Rep. Stark Introduces Electronic Health Records Bill That Includes Incentives, Penalties for Providers
House Ways and Means Health Subcommittee Chair Pete Stark (D-Calif.) on Monday introduced a bill (HR 6898) that would use Medicare payments to encourage health care providers to adopt health information technology systems, CQ Today reports. The bill would offer payment incentives to physicians who are early adopters of health IT, such as electronic health records, and impose penalties on providers that delay implementation or fail to switch to the technology (Armstrong, CQ Today, 9/15).
The bill would codify within HHS the position of health IT coordinator, a position created by executive order by President Bush in 2004. It also would create a federal advisory committee -- consisting of government and private sector health experts -- that would be charged with creating by 2011 a final version of standards governing interoperability, security and capitalizing on the clinical use of health IT. In addition, the bill would provide financial aid through a matching grant program to encourage not-for-profit groups and health care providers in rural, low-income and underserved regions to adopt health IT (Noyes, CongressDaily, 9/16).
The bill also would direct that open-source technology be developed and made available to health care providers at "a nominal cost." In addition, the bill would establish new privacy protections that ban the sale of patient health data and require pre-authorization before any data is used for marketing purposes.
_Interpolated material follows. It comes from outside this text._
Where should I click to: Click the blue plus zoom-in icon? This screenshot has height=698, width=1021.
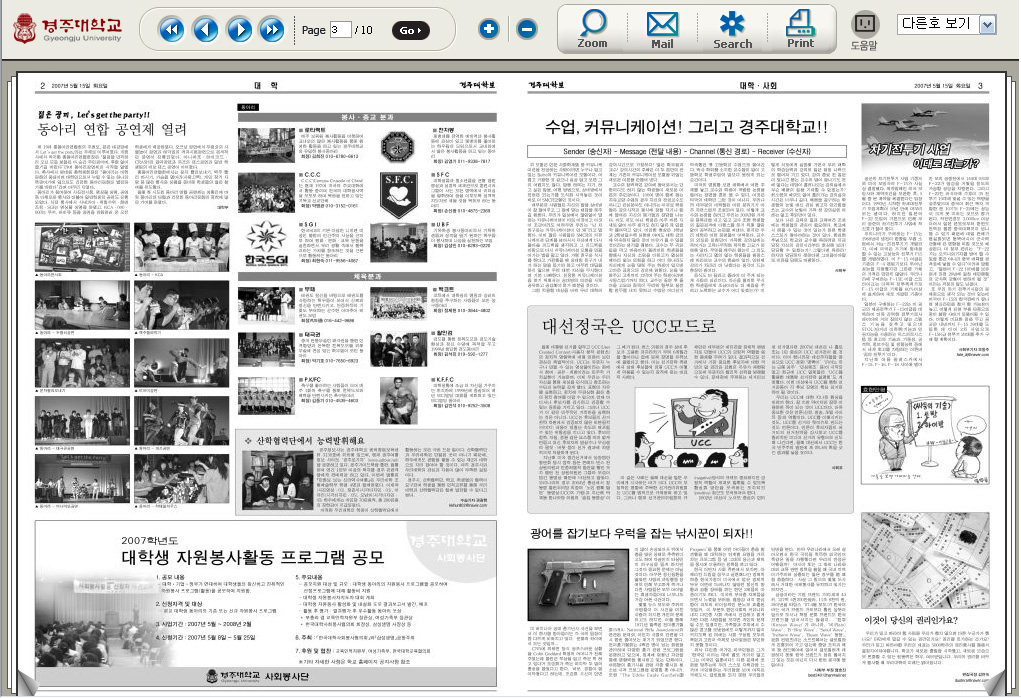(x=489, y=29)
Fines of up to $1.5 million would be charged incrementally for privacy violations. According to CQ Today, the incentive measures in the Ways and Means bill would be similar to an electronic prescribing incentive program scheduled to begin next year, which was included in a new Medicare law (CQ Today, 9/15).
Physicians who meet the federal standards will be eligible for payments of up to $40,000 over five years, according to CongressDaily. Hospitals also could receive additional payments of up to several million dollars over five years if they meet the standards. The payments would decrease over time before being phased out completely. Penalties would then be levied on providers that have yet to meet the federal standards (CongressDaily, 9/16).
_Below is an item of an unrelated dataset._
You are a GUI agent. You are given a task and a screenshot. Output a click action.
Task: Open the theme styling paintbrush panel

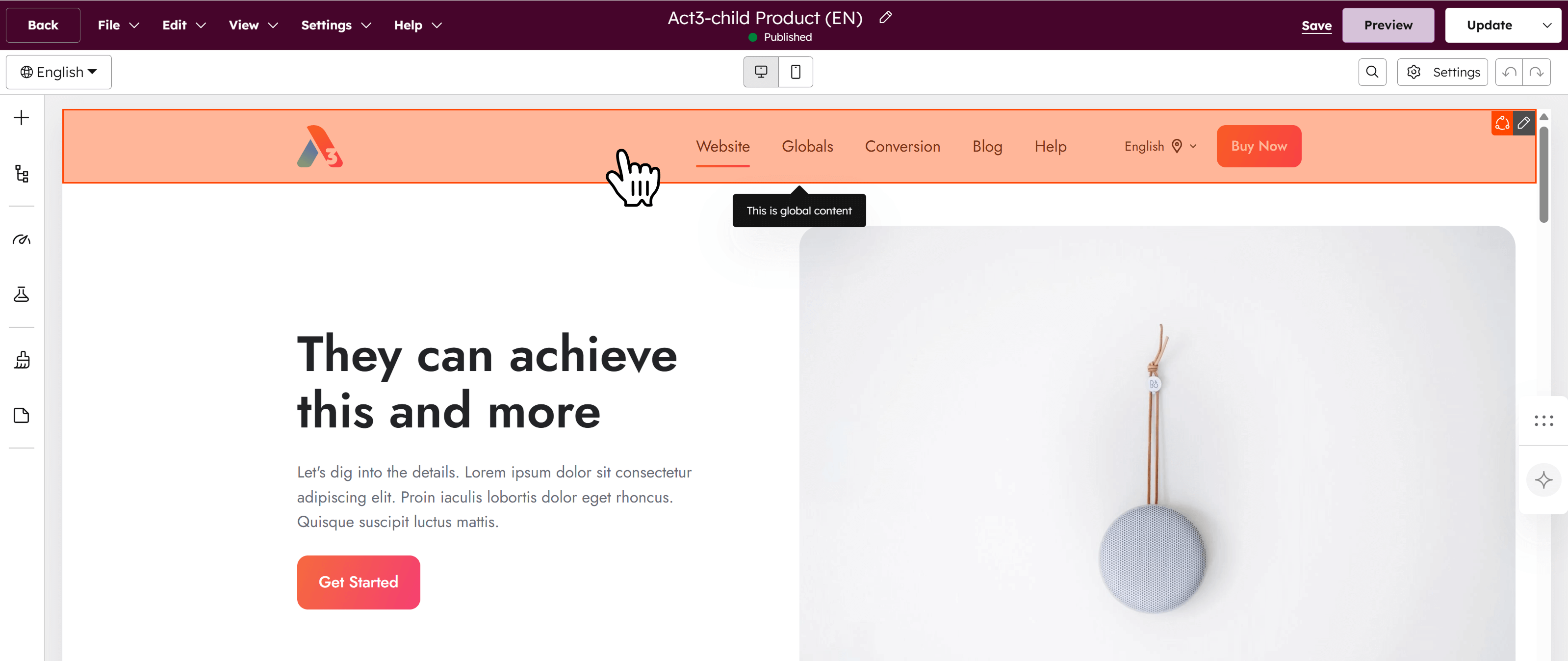tap(22, 359)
A Senate bill (S 1693), introduced by Health, Education, Labor and Pensions Committee Chair Edward Kennedy (D-Mass.), and a House bill (HR 6357), introduced by Energy and Commerce Committee Chair John Dingell (D-Mich.), have been approved but do not include such penalties (CQ Today, 9/15).
Opinion Piece
Congress, in an effort to "save money while simultaneously expanding resources," should "encourage a public and private partnership to move toward digitized health records," Donald Blanchon -- CEO of the Washington, D.C., based Whitman Walker Clinic -- writes in a Washington Times opinion piece.
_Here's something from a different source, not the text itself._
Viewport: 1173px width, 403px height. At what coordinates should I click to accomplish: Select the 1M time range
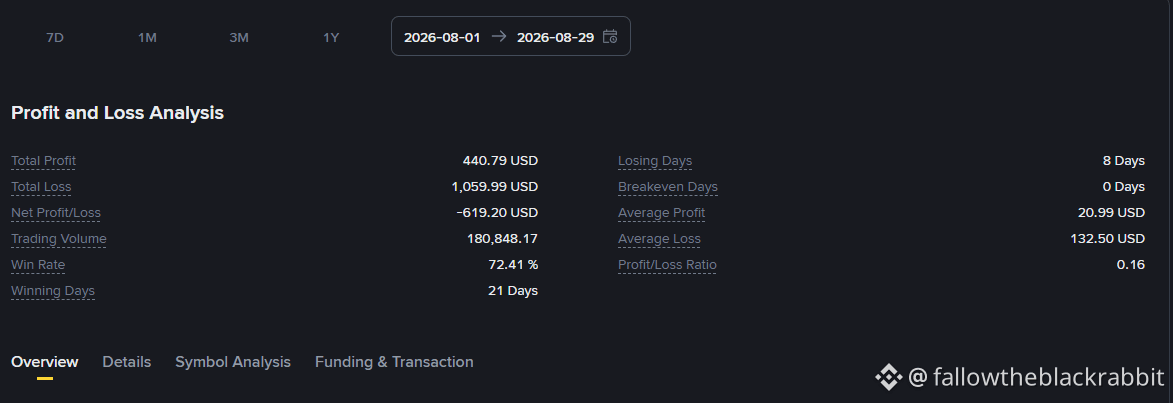point(147,37)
According to Blanchon, the health care industry "has lagged behind the rest of the economy in digitizing records," and although "this technology does better serve everyone -- including the under- and uninsured population -- many hospitals, clinics, and health centers lack the funds to implement health IT systems." Blanchon writes that it is an "unfortunate fact since right now, 20% of medical tests ordered every year are repeat tests because the results of the first tests were lost" and "nearly 100,000 patients die every year due to medical errors." Blanchon notes that a RAND study estimates that widespread adoption of health care IT would generate savings of up to $81 billion annually.
According to Blanchon, EHRs would "all but eliminate problems caused by, among other things, trying to read a stranger's handwriting" and will "cut down on overhead, forms and even insurance premiums for our doctors." He continues that it would "save time, which, when it comes to health care, patients and doctors can agree is even more valuable than money." EHRs "also expand the capabilities of specialty community clinics, focusing on diseases such as HIV/AIDS, allowing them to identify population health trends earlier, provide enhanced continuum of care and monitor compliance of treatment," he writes.
Blanchon continues, "We waste tens of billions of dollars every year on duplicative files, questionnaires, histories, referrals and visits," adding, "Medicare and Medicaid alone are rife with the waste, fraud and abuse of its record-keeping systems." According to Blanchon, by "passing health IT legislation this year, even with the distractions of an election, Congress will send a strong message to the entire country that it is looking for ways to stretch our dollars." He writes, "Health IT will save lives, save money, improve research and treatment and protect our privacy better than the current paper-based system" (Blanchon, Washington Times, 9/16).